Research Interests




My main research focus at present deals with categorization of people. We know a great deal from cognitive psychology about how people form and use categories in general, but we know relatively little about whether social categories are treated the same ways cognitively as the categories studied by cognitive psychologists. One line of research concerns the ways social categories are alike and different from natural kind, artifactual, and nominal categories. We are also investigating the major dimensions along which social categories are perceived to differ. For example, some social groups are seen to be more homogenous than others, and people join some groups more or less voluntarily while other group memberships are assigned at birth. This work is being done in collaboration with graduate students Beth Haley and Judy Solecki.



Compound Categories

Many of the categories we use in everyday life are actually compound categories. For example, a female professor is identified as a member of both gender and occupational categories. My research is trying to answer the question of whether attributes seen to be stereotypic of the component categories are also represented in the compound.

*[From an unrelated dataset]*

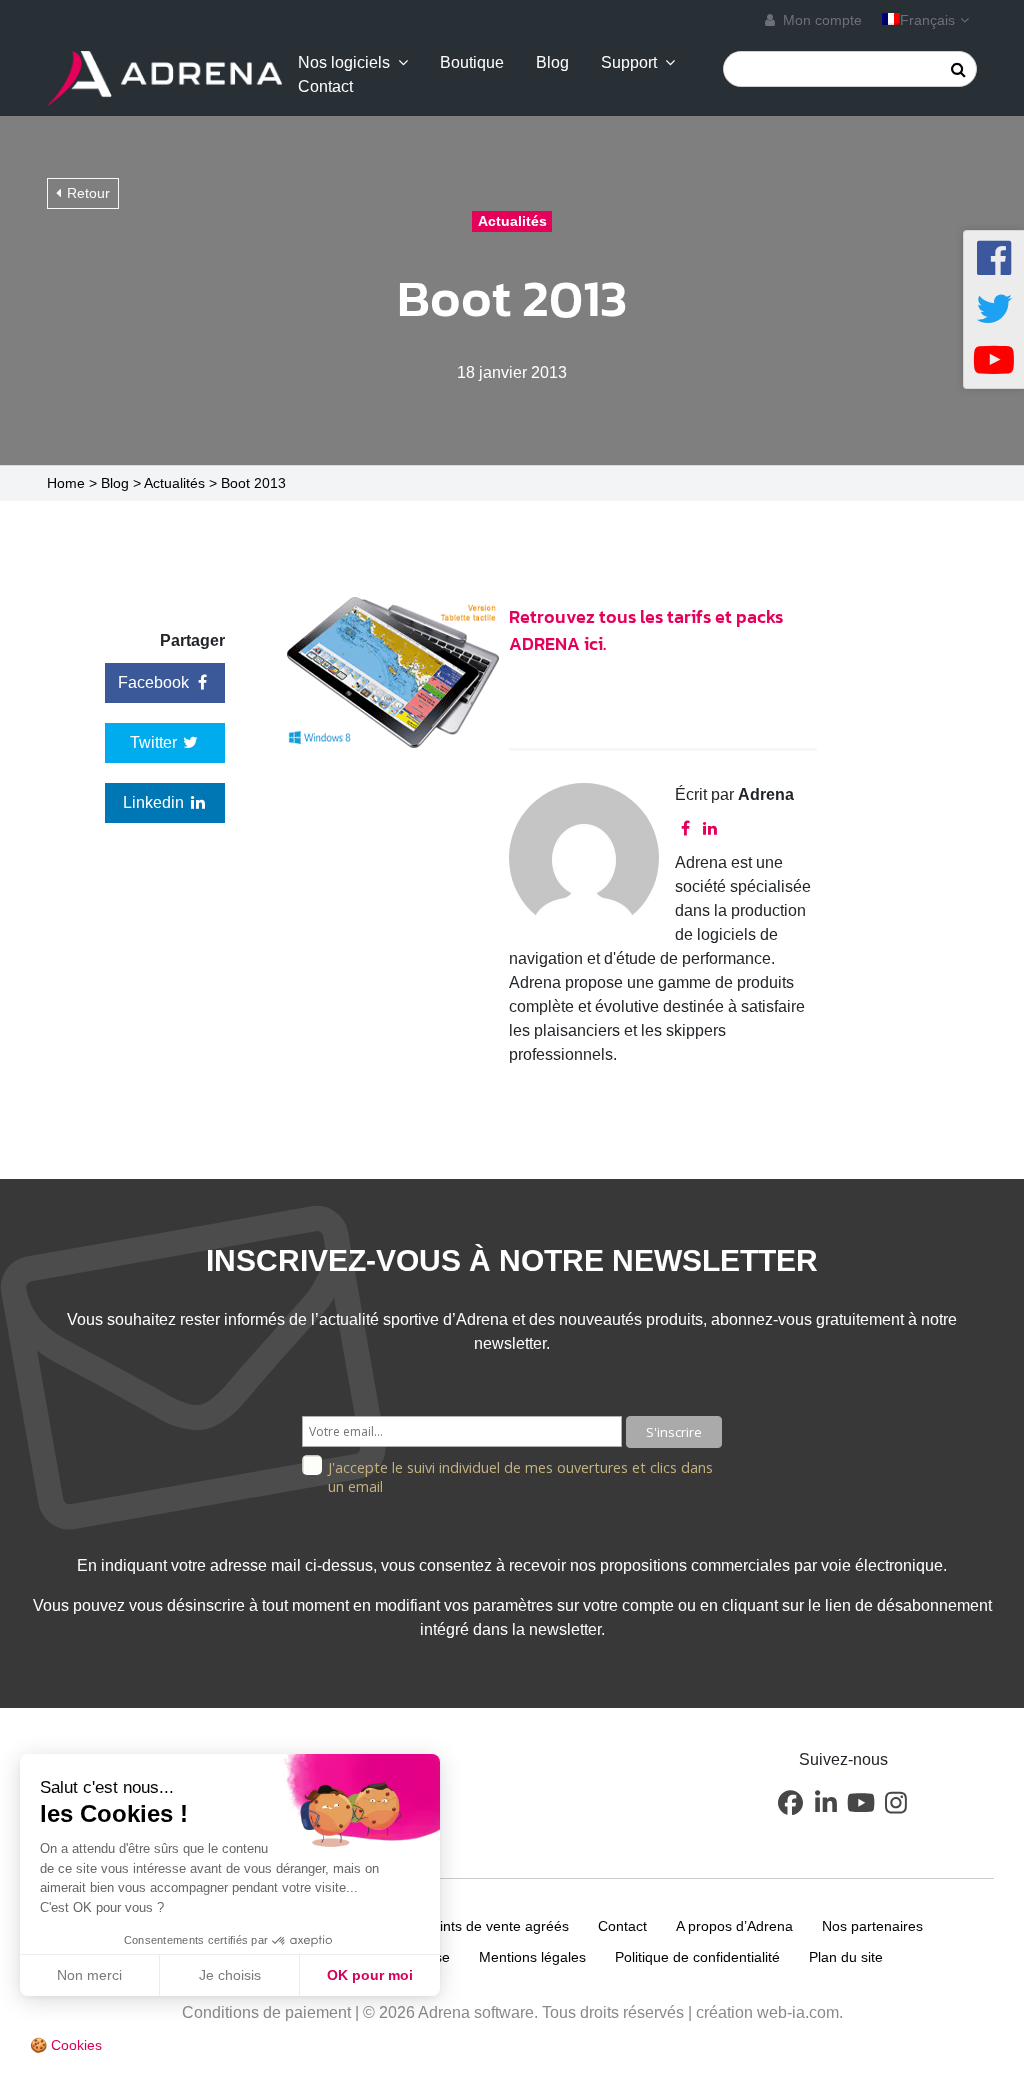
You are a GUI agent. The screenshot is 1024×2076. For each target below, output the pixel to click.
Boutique (472, 63)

If so, which of the component categories dominates the other? Is a black, female, lawyer, a black person who happens to be female and a lawyer or a lawyer who happens to be both black and female. Graduate student Beth Haley and several undergraduates have assisted on this work.


Traits and Situations

Traits vary in how easily they are confirmed or disconfirmed by specific behaviors in specific situations. Some traits seen to have many manifestations across many situations whereas others seem to be displayed in more constrained ways. There are traits that seem to be central to our impressions of others, and others that are quite peripheral. One line of research is directed toward discovering the major dimensions of the ways traits are seen to differ. Another line of research addresses the issue of whether many traits can be seen to have ability connotations such that people with the trait can behave either consistently or inconsistently with the trait whereas those who do not have the trait (or who have the opposite trait) have less freedom in how to behave. Graduate student Beth Haley and Russ Fazio (Indiana University) are collabators on this project


Attributions of Responsibility

We decide how responsible people are for their behavior not only through an informal analysis of situational pressures, but also by judging the strength of personal dispositions. In the past most research has focused on the former, but my research focuses on how perceptions of strong motives and passions as well as psychological disorders such as mental illness affect perceptions of responsibility. My main concern is in how people judge responsibility in legal contexts, especially when there is an insanity defense in a criminal trial.

Perceptions of Stigma

Annette Towler has taken the lead on this project. We are using multidimensional scaling and clustering analysis to determine fundamental dimensions of stigmatization. The theory to data ratio has been uncomfortably high in this area with many proposals for important dimensions that underlie stigmas and relatively little research, most of which has examined only a few groups. We are also trying to determine whether the clusters and dimensions that emerge from this research actually affect people's behavior to the stigmatized. 

Perceptions of Bias

One of the most important and under-investigated issues in our present social and cultural climate is how and when people perceive bias, prejudice, and discrimination. It seems fairly obvious that members of various minority groups perceive that they are victims of prejudice and discrimination to a greater extent than do people from other groups. That could result from "over-perceptions" of bias by minority group members or "under-perception" by majority folks. Common observation suggests that these are not mutually exclusive and that often both occur. In our preliminary investigations we are studying a variety of circumstances that give rise to perceptions of bias. Judy Solecki has co-authored a review paper on this topic and is doing her dissertation on some experimental tests of key propositions.


Racial Categorization






An underinvestigated variable in racial prejudice is how members of minority groups especially African-Americans are categorized. We (Kim Lawson and I) have been examining the importance of skin color and prototypicality of African-American names as important cues in racial categorization and prejudice. Thus far our research has shown that facial complexion but not names leads white subjects to judge black defendants as more culpable in a race stereotypic crime. Black subjects show the reverse tendency.